TEXT:
###
Neural response timing was analyzed using two converging methods. First, we measured the lag between the stimulus and response using cross-correlation (Skoe and Kraus, 2010), with a greater lag in neural response timing reflecting greater neural delays (Figure 2). Using a repeated measures ANOVA with testing year as the within-subject factor and training group as the between-subject factor, we found a significant interaction between year and training group [F(1,41) = 6.39, p = 0.015], but no main effects [Training group: F(1,41) = 0.155, p = 0.696; Year: F(1,41) = 0.553, p = 0.461]. One-tailed post hoc paired t-tests revealed that between years, stimulus-response lag decreased for the musically trained group [shift = -0.25 (0.56) ms; t-stat = 2.03, p = 0.028] but not the fitness-trained group [shift = 0.14 (0.43) ms; t-stat = -1.48, p = 0.923]. The two groups were matched on stimulus-response lag in year 1 (t-stat = 1.19, p = 0.239], confirming that the different effects of training were not driven by pre-existing differences in neural timing. See Figure 3 for a depiction of average waveforms in the two training groups at pre-test and post-test.
FIGURE 2. In-school music training increases neural resilience to the effects of noise. After 2 years, the stimulus-to-response lag was earlier for the musically trained group (red) while the fitness-trained group (black) did not change from pre-test. Stimulus-to-response lag was computed automatically using a cross-correlation algorithm. Error bars represent ±1 standard error of the mean.
FIGURE 3. Pre-test and post-test waveforms in musically trained and fitness-trained groups. Grand average neural responses for the musically trained (red) and fitness-trained (black) groups at pre-test and post-test, displayed across the entire subcortical response (top) and at a single response peak (bottom).
To confirm the effect of musical training, we computed phase shifts between responses collected before and after 2 years of training (Figure 4). This method generates a measure of timing shift between two recordings that correlates with shifts in manually marked peak latencies (Tierney et al., 2011). Following training, musician responses were earlier [-0.20 (0.40) radians], while the response of the fitness-trained participants remained unchanged [0.11 (0.42) radians]. These two shifts were significantly different (t-stat = 2.51, p = 0.0016). One-tailed t-tests revealed that the music group’s shift (t-stat = 2.34, p = 0.0149), but not the fitness group’s shift (t-stat = 1.24, p = 0.887) was significantly smaller than zero, indicating that enhancements in the timing of neural responses to noisy speech were exclusive to music training.
FIGURE 4. High school music classes lead to earlier brain responses to speech. Following training, the music group (left) shows an earlier response as evidenced by a negative phase-shift within the 70–400 Hz range that appears as a band of red. The neural response of the fitness training group (right) was stable (green) from pre- to post-test.
###
THE DATA:
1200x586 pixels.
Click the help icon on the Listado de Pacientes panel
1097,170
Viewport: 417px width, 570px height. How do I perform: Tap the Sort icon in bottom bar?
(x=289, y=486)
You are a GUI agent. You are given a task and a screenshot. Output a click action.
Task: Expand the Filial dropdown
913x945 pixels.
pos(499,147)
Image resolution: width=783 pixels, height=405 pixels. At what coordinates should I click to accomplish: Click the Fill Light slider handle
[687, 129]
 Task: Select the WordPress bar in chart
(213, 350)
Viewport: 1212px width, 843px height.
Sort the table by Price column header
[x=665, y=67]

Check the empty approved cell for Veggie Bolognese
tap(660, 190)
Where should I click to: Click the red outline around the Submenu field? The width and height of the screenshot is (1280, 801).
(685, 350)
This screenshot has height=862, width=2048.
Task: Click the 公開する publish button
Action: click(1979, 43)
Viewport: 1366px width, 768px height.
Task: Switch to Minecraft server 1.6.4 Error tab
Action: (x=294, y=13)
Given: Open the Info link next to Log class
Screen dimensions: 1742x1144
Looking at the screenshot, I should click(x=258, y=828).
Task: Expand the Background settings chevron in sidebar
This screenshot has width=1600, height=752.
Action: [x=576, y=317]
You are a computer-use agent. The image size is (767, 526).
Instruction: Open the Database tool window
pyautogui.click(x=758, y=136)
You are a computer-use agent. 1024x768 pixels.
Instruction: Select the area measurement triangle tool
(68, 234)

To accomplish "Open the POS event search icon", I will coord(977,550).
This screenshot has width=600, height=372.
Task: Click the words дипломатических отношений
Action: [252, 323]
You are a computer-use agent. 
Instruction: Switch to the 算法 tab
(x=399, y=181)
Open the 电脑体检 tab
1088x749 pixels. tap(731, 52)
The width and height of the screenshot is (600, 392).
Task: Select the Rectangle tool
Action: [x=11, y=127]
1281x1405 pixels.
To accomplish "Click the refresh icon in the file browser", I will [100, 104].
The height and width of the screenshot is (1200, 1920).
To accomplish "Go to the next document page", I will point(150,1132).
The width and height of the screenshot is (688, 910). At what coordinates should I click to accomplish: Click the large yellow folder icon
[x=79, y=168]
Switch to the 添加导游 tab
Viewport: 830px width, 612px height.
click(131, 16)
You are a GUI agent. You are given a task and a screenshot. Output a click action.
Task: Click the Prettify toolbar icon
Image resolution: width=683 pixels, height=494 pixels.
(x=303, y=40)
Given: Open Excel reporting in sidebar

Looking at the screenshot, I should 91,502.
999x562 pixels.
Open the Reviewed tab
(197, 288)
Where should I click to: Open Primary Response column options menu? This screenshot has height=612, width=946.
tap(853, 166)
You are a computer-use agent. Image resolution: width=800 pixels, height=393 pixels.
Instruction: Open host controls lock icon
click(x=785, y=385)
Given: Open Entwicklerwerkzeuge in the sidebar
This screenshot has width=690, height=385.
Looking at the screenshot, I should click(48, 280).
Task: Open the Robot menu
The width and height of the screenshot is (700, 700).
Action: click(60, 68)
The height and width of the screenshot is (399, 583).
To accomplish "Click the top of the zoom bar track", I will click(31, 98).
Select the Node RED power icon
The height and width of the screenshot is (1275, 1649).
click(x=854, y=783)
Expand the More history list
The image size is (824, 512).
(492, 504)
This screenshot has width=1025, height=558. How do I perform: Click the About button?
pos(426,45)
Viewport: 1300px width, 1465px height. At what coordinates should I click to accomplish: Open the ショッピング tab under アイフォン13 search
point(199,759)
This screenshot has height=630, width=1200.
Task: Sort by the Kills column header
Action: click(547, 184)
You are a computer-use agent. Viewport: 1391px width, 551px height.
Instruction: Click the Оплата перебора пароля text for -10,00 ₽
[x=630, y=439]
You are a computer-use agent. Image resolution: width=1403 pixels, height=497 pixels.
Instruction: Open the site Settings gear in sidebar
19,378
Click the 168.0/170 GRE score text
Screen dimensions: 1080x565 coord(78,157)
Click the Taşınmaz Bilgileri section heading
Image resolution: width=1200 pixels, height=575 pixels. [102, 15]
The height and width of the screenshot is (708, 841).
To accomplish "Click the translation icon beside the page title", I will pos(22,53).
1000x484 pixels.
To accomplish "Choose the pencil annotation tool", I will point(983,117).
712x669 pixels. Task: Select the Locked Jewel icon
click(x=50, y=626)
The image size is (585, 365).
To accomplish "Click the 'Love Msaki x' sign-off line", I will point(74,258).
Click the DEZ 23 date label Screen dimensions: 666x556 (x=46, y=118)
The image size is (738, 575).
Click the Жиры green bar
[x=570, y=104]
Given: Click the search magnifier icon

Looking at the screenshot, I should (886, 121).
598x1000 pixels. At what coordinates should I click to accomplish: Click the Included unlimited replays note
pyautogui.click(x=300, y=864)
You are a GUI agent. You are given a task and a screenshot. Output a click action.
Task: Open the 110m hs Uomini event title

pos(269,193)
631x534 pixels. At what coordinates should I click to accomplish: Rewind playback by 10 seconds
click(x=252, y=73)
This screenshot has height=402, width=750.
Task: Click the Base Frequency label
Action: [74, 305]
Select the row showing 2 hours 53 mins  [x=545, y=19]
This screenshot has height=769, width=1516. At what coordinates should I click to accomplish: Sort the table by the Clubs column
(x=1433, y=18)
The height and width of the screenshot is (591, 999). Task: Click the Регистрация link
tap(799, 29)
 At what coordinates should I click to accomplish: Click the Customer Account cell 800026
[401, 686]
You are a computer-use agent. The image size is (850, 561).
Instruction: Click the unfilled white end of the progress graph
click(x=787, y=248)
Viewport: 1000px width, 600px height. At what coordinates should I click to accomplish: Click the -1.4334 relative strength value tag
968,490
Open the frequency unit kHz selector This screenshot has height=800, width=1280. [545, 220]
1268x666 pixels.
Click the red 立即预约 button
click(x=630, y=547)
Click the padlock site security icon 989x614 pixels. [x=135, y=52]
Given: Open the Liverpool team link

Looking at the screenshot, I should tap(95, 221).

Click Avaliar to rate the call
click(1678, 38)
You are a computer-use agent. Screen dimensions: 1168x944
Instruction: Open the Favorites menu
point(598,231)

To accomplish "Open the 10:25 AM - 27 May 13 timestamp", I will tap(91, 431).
###
REQUIREMENT: Continue the passage on music training and the timing of brain responses to speech in noise, picking up right after its last sentence.

THE ANSWER:
Here we show that high school music instruction enhances the neural representation of speech in background noise, a neural advantage previously found to result from more extensive one-on-one training. Moreover, our subjects live in relatively low-income areas and reported relatively low levels of socioeconomic status (SES). Given that SES impacts language functioning (Hackman et al., 2010) and the neural encoding of speech (Skoe et al., 2013), our results suggest that affordable in-class musical training may be able to ameliorate some of the negative consequences of impoverishment.
Some musician advantages are larger if training is begun earlier in life (Penhune, 2011), and so the effects of in-class music training may be even larger in younger populations. Nevertheless, we find that 2 years of in-class training in adolescence can enhance how the brain encodes speech. Though neural plasticity has declined somewhat by the time a child reaches adolescence, the window for successful training-based intervention remains open. As computer-based training can enhance sensory processing even in older adult subjects (Mahncke et al., 2007; Berry et al., 2010; Anderson et al., 2013), it may never be too late to benefit from newly acquired experience such as music instruction.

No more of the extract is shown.